Julia Lydall

Personal information
- National team: United Kingdom; England;
- Born: Haywards Heath
- Height: 170 cm (5 ft 7 in)
- Other interests: Modern Pentathlon

Sport
- Country: United Kingdom; England;
- Sport: Shooting sports
- Events: 10 metre air pistol; 25 metre sport pistol;
- Club: British Pistol Club
- Coached by: Tom Redhead; Margaret Thomas; Steve Pengelly;

Medal record
Women's shooting
Representing England
Commonwealth Games
| Bronze medal – third place | 2006 Melbourne | 10 meters air pistol pairs |
| Bronze medal – third place | 2010 Delhi | 25 metres pistol pairs |

= Julia Lydall =

British sport shooter

Julia Lydall (born 16 May 1986) is a British sport shooter who has won two bronze medals at the Commonwealth Games. She represented Great Britain at the 2006 World Shooting Championships in Zagreb.

==Early life==
Lydall was born in Haywards Heath, West Sussex. She has a degree in quantity surveying.

==Sporting career==
At the 2006 Commonwealth Games held in Melbourne, Australia, Lydall won the bronze medal in the 10m air pistol pairs with Georgina Geikie.

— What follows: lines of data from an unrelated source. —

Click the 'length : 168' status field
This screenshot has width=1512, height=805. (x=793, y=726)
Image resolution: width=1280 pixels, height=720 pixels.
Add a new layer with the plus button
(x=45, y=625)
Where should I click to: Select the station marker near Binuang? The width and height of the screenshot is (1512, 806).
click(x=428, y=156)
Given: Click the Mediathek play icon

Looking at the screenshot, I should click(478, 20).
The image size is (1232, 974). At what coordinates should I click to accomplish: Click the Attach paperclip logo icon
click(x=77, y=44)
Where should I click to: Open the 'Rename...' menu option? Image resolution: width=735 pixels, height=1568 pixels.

In 2008 with Georgina Geikie and Kathryn Pearson she set a new British Team Record for Women's Air Pistol of 1128 at the InterShoot competition in the Netherlands.

She competed for England at the 2010 Commonwealth Games held in Delhi, India. Again partnered with Geikie, the pair repeated their result at the 2006 Games by winning a bronze medal in the 25m pistol pairs with a score of 1122 points.